▶ EXCERPT TO READ:
- Opening Delimiter -

Myelinated Neuron Diagram

Myelin is a thick sheath of lipoprotein that insulates the nerve fibres of the myelinated neurons. It is not a continuous sheath and is absent at regular intervals. The region where the myelin sheath is absent is termed the node of Ranvier. Also, the segment of nerve fibre between the two nodes is termed the internode.

This myelin sheath is primarily responsible for the white colour of the nerve fibres.

Diagram of Myelinated Neuron

Myelinated neuron diagram


A neuron is made up of three regions, namely the nerve cell body (soma), axon and dendrite. The axon and dendrite are the filamentous structures of the neuron. The former is a long process and the latter is a short process. The axon carries impulses from the soma to the axon terminal, which further passes the impulse to another neuron.

Classification of Nerve Fibres

The long process of a neuron is called the axon or nerve fibre. The nerve fibres can be classified as follows:

  1. Depending on structure — myelinated and non-myelinated nerve fibres
  2. Depending on function — motor and sensory nerve fibres
  3. Depending on origin — spinal and cranial nerve fibres
  4. Depending on distribution — somatic and autonomic nerve fibres

What is a Myelin Sheath?

- Closing Delimiter -

▶ DATASET RECORDS:

- Opening Delimiter -

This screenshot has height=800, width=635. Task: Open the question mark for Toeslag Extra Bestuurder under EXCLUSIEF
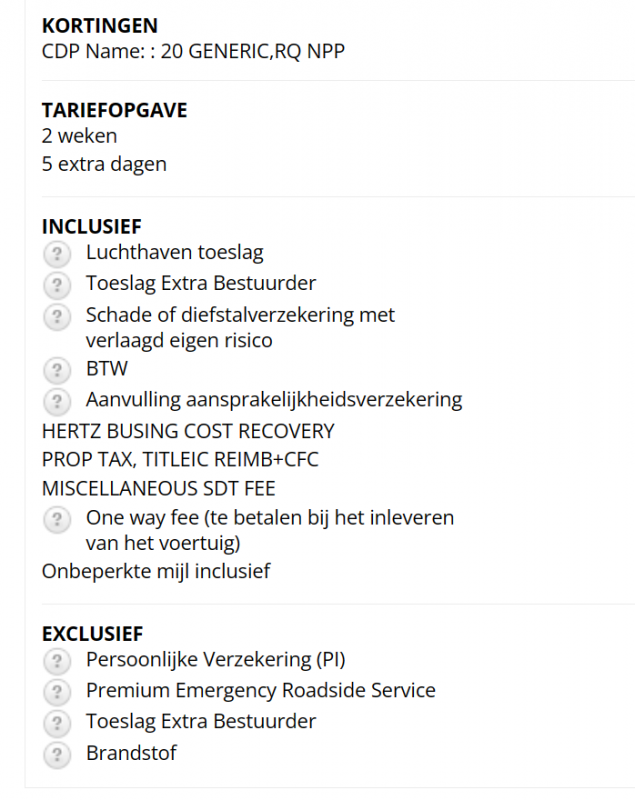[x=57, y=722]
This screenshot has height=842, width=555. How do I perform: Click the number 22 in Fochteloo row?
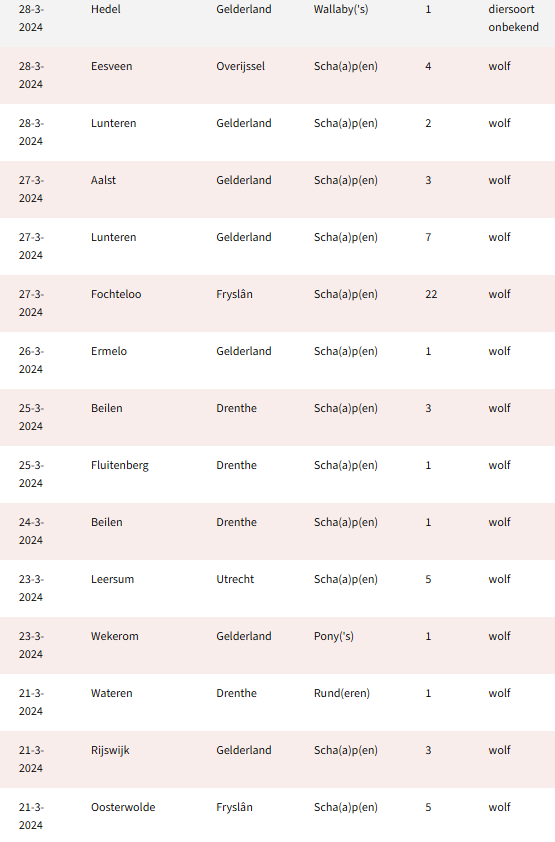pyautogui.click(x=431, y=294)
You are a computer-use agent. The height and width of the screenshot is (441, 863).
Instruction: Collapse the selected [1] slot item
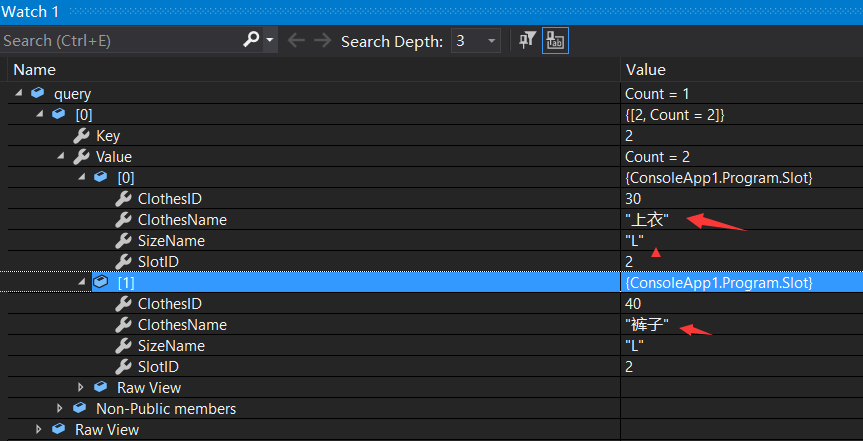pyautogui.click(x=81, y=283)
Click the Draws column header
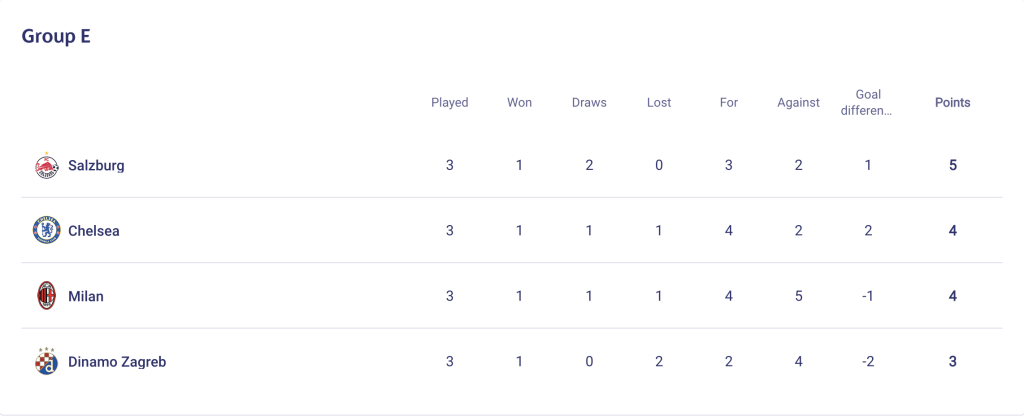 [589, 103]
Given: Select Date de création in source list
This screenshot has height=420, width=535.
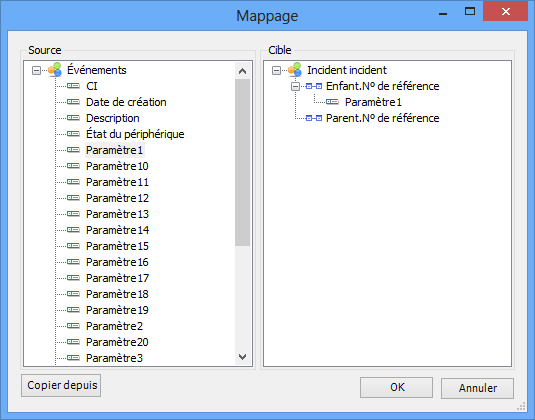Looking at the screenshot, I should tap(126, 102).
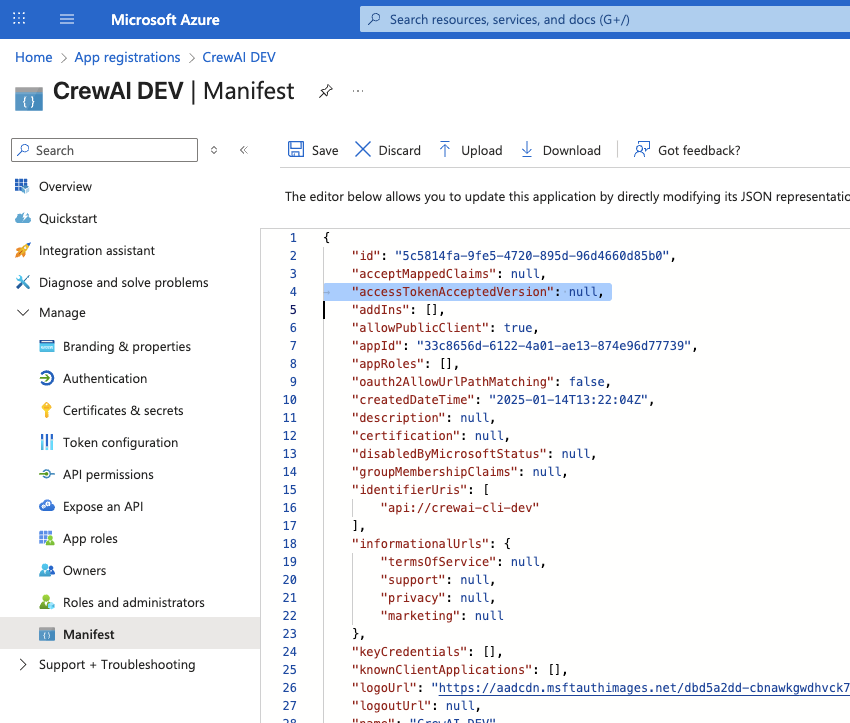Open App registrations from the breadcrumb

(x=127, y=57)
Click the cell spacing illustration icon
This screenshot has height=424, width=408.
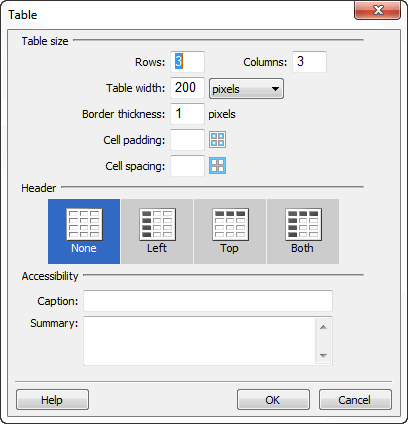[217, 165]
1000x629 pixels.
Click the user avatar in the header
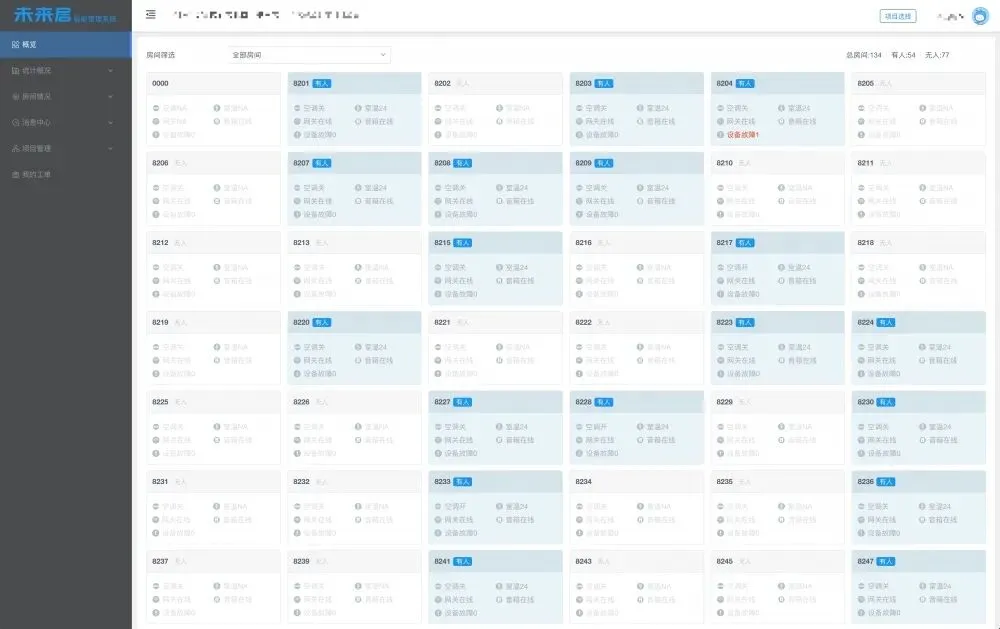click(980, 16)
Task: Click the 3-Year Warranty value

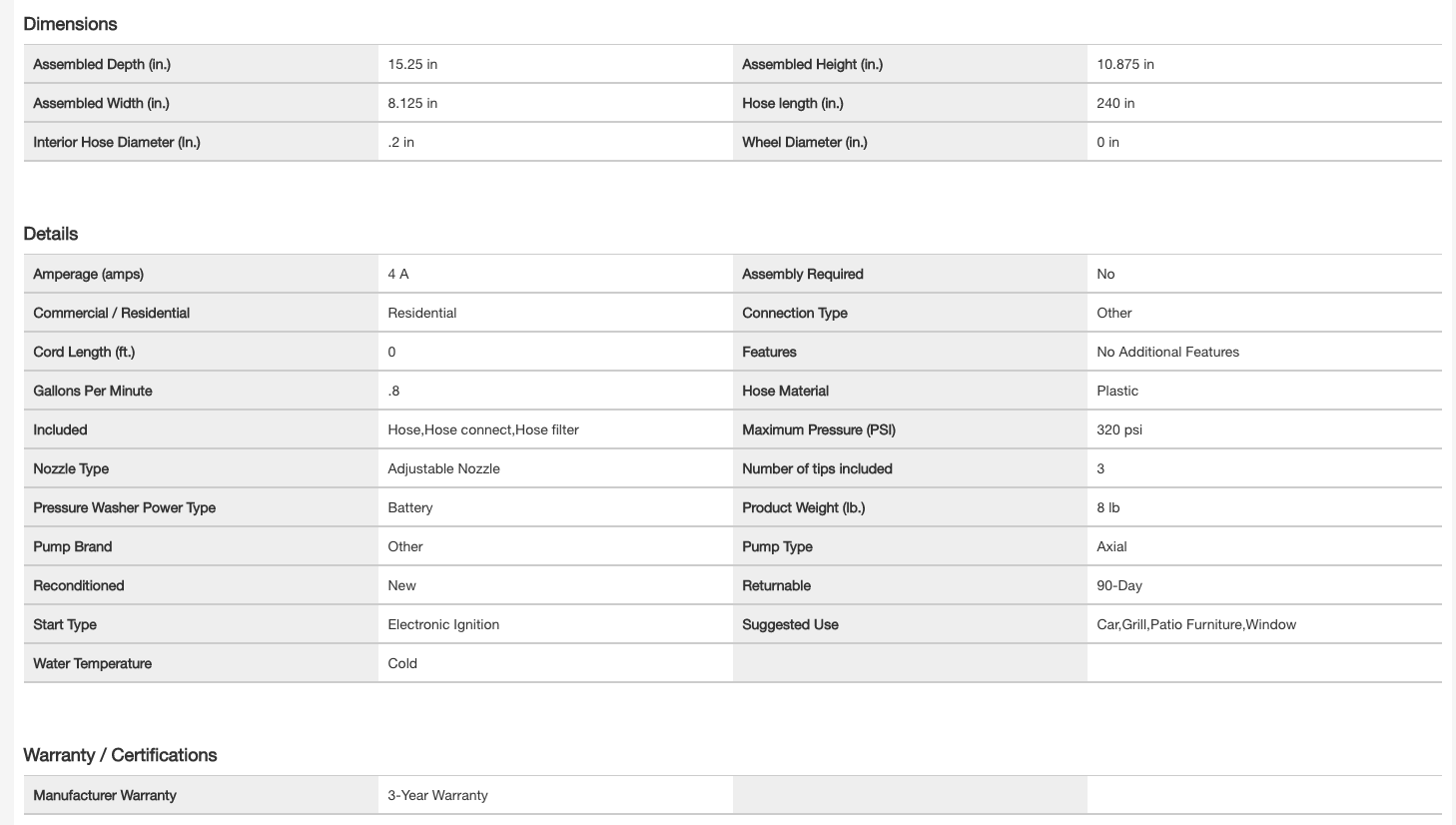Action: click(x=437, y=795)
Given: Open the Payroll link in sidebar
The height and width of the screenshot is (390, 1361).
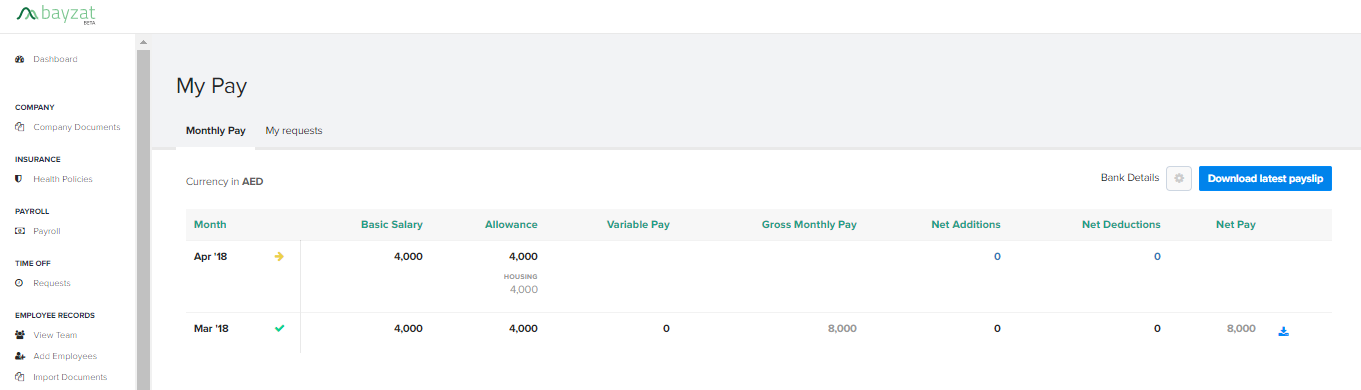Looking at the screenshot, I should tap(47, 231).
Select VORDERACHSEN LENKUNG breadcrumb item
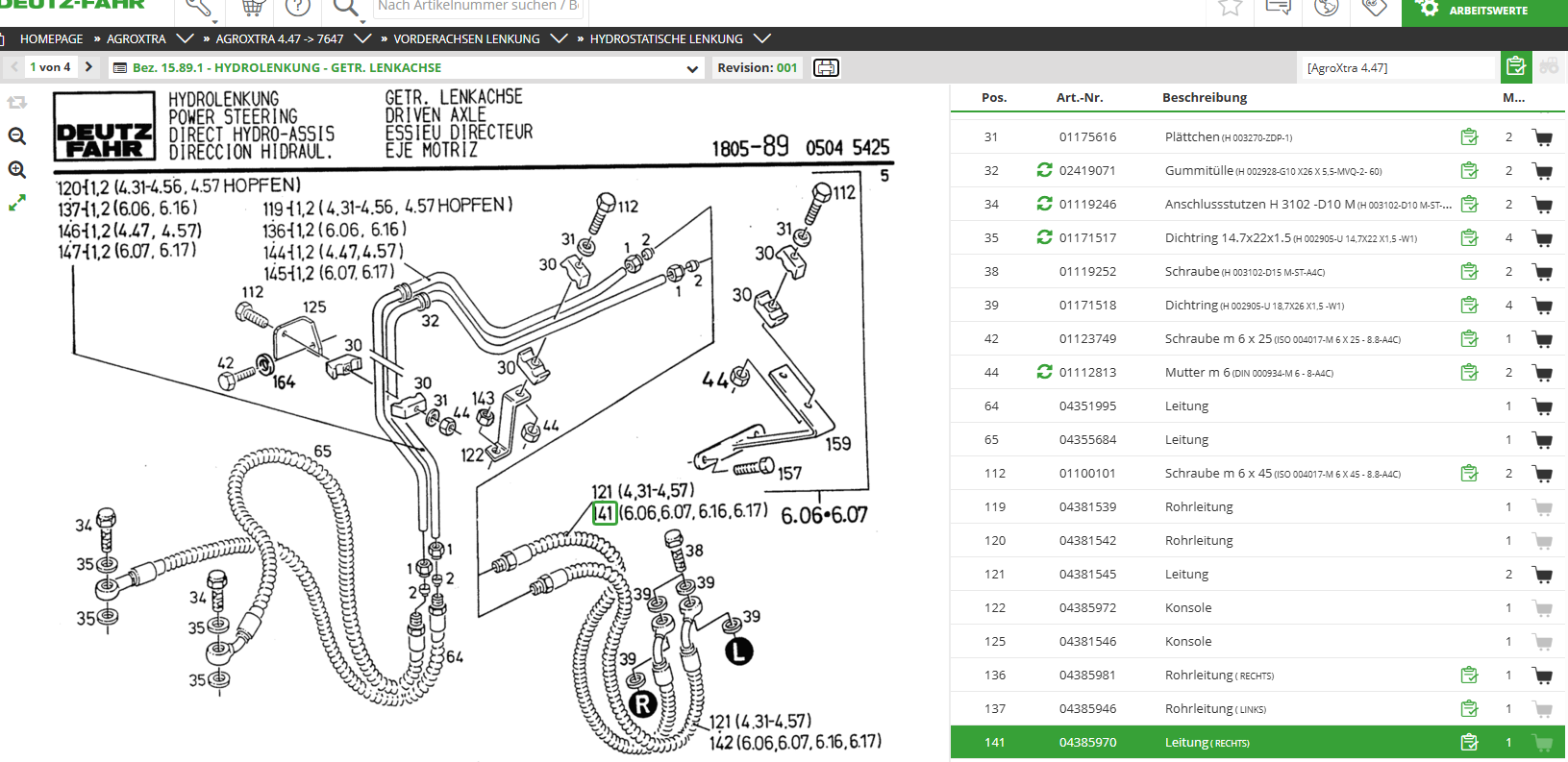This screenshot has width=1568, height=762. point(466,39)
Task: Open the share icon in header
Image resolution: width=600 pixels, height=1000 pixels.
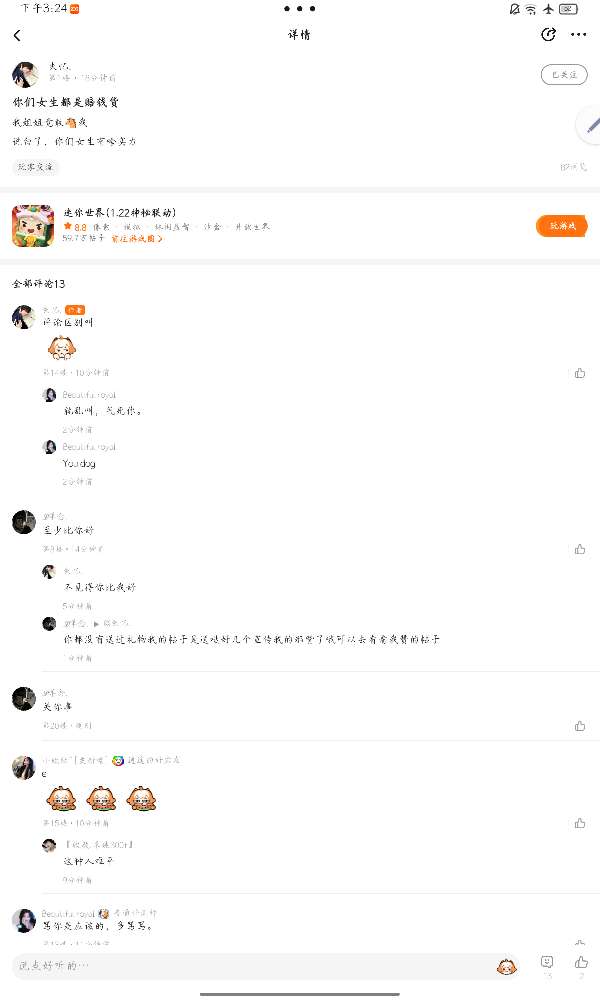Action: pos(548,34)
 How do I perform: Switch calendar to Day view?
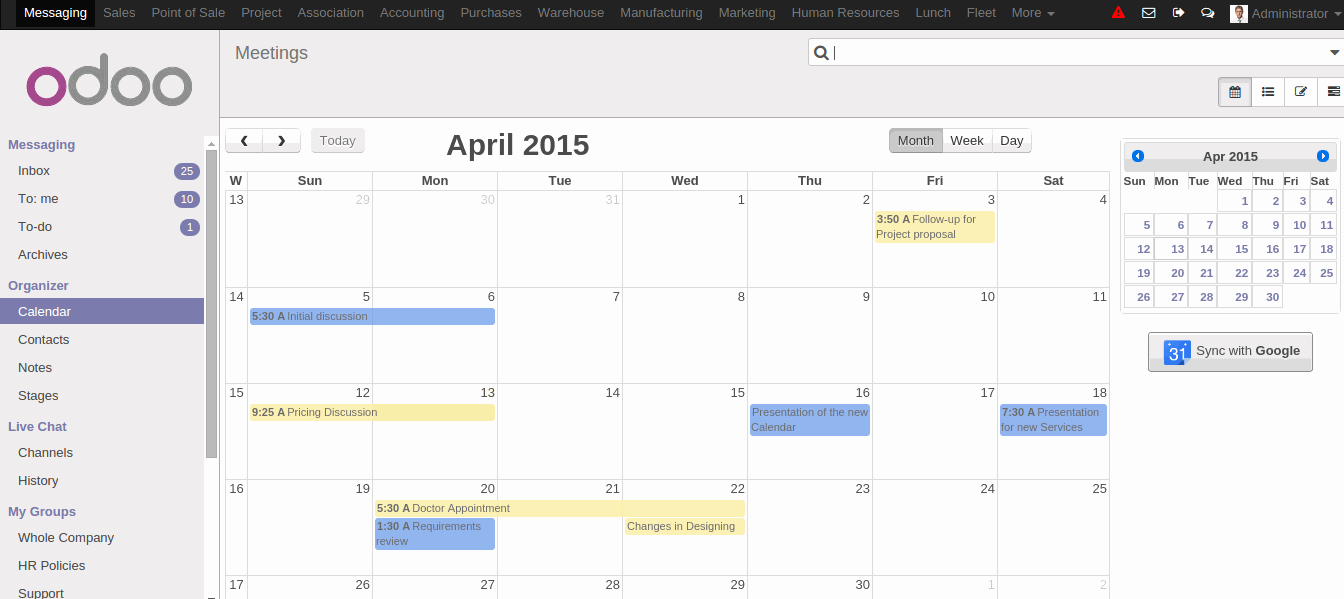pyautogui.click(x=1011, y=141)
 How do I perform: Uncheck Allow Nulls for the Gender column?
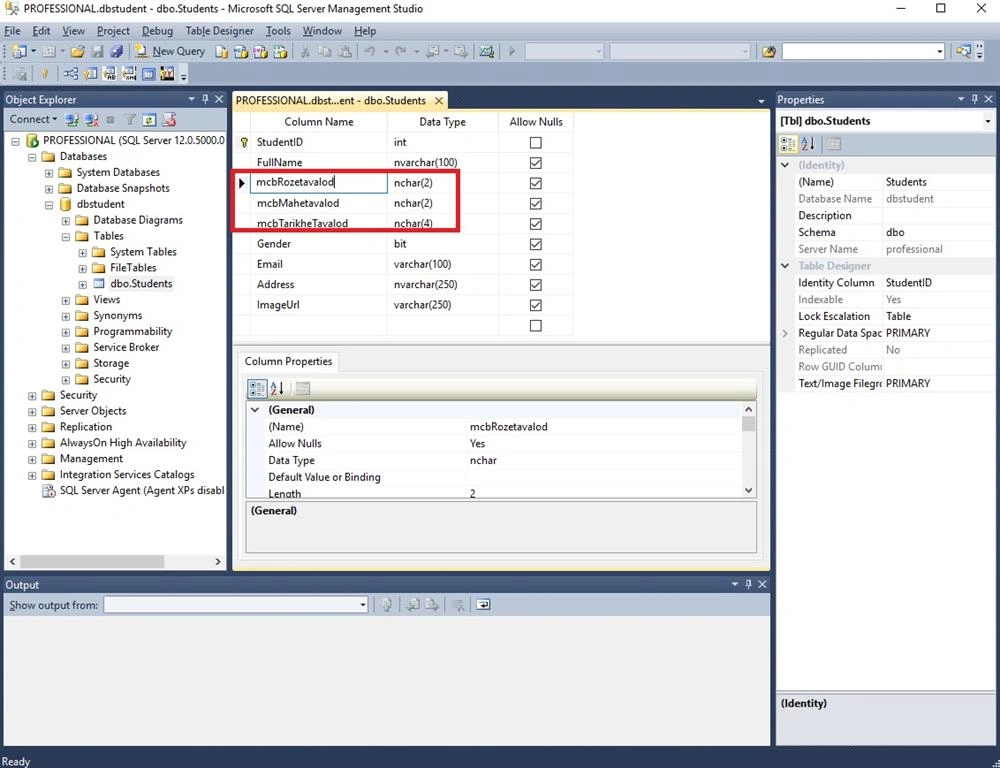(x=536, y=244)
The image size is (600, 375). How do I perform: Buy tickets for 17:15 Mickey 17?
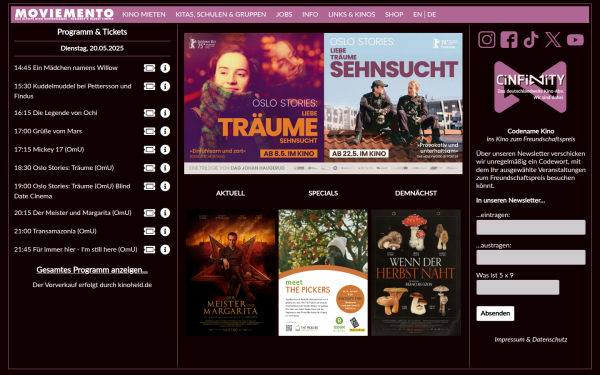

- Closing Delimiter -

▶ TASK TO COMPLETE: Output, word for word, the section of the passage on myelinated neurons that opens with the words containing "A neuron is made" and closes with "a Myelin Sheath?". The records have no connection to the passage on myelinated neurons.

▶ RESPONSE TO THIS TASK:
A neuron is made up of three regions, namely the nerve cell body (soma), axon and dendrite. The axon and dendrite are the filamentous structures of the neuron. The former is a long process and the latter is a short process. The axon carries impulses from the soma to the axon terminal, which further passes the impulse to another neuron.

Classification of Nerve Fibres

The long process of a neuron is called the axon or nerve fibre. The nerve fibres can be classified as follows:

  1. Depending on structure — myelinated and non-myelinated nerve fibres
  2. Depending on function — motor and sensory nerve fibres
  3. Depending on origin — spinal and cranial nerve fibres
  4. Depending on distribution — somatic and autonomic nerve fibres

What is a Myelin Sheath?